Well, even if the Republicans were to retake Congress, I don't see how there is any realistic chance of such a plan being implemented. There is no way they could plug that hole in the Federal Treasury, without taking away with one hand what they are holding out with the other.
Thanks.
mp
Posted by: naugiedoggie | September 18, 2008 at 01:51 PM
Max - Your employer deducts their portion of that $12K from income directly. So their cost is 12*(1-t) where t is their marginal tax rate.
They're not going to give you $12K; if you're lucky, you'll get $9-10, taxable.
Re-run the number at $10K and you've got $7,500 to cover $7,000--you MIGHT come out ahead, before the higher premium (due in part to higher admin costs, and in part to "because they can") comes into effect.
At $9,000 (anything below $9,333), you're losing money. And the surety of the entire cost being passed through is << 1.
Which is why one of the great advantages of employer-provided health insurance is that it provides insurance to those who can least afford it, which goes away under the McCain plan (as Tom Bozzo noted at the AngryBear link above; see also Robert Waldmann's follow-up post at http://angrybear.blogspot.com/2008/09/more-on-mccain-health-care-plan.html).
The Second Order effects of the McCain plan will be an increase in Adverse Selection and Income Inequality in the best of circumstances. (There is an argument that there is an increase in moral hazard, since those who are most liquidity-constrained will elect not to buy insurance, while also being those most likely to need health services, but it's difficult not to look at the plan and view that as a Feature, not a bug.)
Ultimately, it reduces access to affordable Health =Care= to two groups that need it most: the sick and the poor. Whatever discomfort you might have with the Obama plan, at least it doesn't do that.

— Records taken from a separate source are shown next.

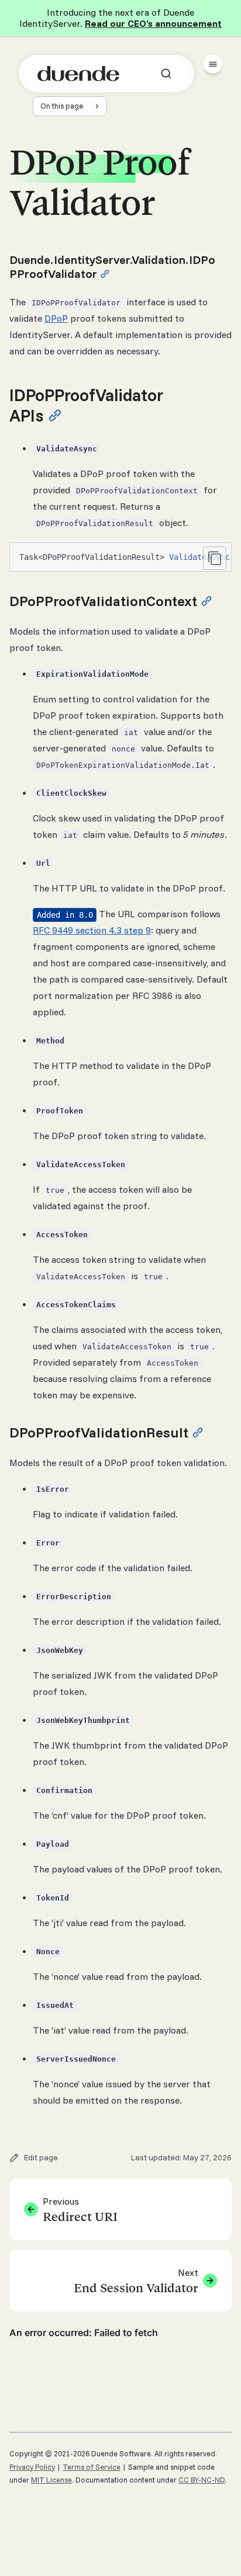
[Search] (166, 73)
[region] (120, 557)
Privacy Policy (32, 2466)
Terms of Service (91, 2466)
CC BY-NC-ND (201, 2479)
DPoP (56, 318)
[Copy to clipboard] (214, 558)
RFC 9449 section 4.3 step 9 (92, 930)
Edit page (41, 2157)
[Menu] (213, 64)
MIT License (51, 2479)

Posted by: Ken Houghton | September 18, 2008 at 01:56 PM
Some Young Guy brings up an important point -- the credit is fixed to a nominal dollar amount (or maybe to general inflation), whereas the deduction is uncapped and open-ended. Basic strategy in reducing social benefits is to lock in a scheme that cuts outlays over time with some kind of teaser dividend up front. So the peddlers of tax credits are like mortgage brokers. In SYG's scenario, which I think is more likely than not, the scheme is not a revenue loser. Of course, the credit will have a political constituency that will demand its expansion too. Why would the GOP want to cut the benefit and gain revenue? So they could turn around and provide more tax cuts to you-know-who.
Re: Ken's point, the employer's cost of any fringe or wage is the amount times (1-t), so in a sense they should be indifferent to paying money or buying health. In reality we know that fringes and wages do not arise under the same circumstances, so they may not be fungible in the manner of Labor Econ 101 models.
Posted by: Max B. Sawicky | September 18, 2008 at 02:18 PM
No no nooo you got it backwards. Ambinder said that $12,000 might be greater than $5,000.
Now, with your fancy pants "arithmetic", you can argue that if a number is between zero and one then one minus that number is also between zero and one, but you are never going to convince the US press corps to reform if you insist on talking over their heads.
Posted by: Robert Waldmann | September 18, 2008 at 07:53 PM
Actually Ambinder has internalized a rhetorical trick -- saying "It might be true that ... " for "I concede that" and most exactly in the context of "although it is true that ..., nonetheless ...".
The dubitive (how do you say that in English) is snuck in, because arguing with it makes one look like a fool (except in this case where you make Ambinder look like a fool).